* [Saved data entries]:
——————————

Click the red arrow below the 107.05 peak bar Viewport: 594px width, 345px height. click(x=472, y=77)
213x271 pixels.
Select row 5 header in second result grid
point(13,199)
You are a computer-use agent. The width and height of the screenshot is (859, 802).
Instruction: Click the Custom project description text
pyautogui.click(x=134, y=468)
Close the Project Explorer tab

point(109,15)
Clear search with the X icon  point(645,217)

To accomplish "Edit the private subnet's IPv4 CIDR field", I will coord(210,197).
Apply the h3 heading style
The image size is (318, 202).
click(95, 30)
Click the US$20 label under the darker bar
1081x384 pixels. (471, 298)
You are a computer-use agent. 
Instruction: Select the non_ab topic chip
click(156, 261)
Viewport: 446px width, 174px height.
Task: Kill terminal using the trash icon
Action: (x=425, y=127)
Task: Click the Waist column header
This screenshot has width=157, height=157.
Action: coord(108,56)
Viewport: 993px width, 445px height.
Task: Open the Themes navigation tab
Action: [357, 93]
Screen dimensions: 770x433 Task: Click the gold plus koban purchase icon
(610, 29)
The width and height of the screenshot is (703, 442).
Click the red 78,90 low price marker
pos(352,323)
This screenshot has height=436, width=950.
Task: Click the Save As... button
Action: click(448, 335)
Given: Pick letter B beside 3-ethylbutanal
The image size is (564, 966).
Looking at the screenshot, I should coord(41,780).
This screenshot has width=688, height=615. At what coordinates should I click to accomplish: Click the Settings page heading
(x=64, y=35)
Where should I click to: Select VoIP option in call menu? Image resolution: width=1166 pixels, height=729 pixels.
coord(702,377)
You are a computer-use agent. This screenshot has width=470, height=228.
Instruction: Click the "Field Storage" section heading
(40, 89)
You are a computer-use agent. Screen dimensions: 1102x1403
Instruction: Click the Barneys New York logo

——————————

Reproduce the lines from the one containing "You are a computer-use agent. Screen" to the end of the entries, keeping both ends and adding nothing.

* [RESPONSE AREA]:
You are a computer-use agent. Screen dimensions: 1102x1403
Instruction: Click the Barneys New York logo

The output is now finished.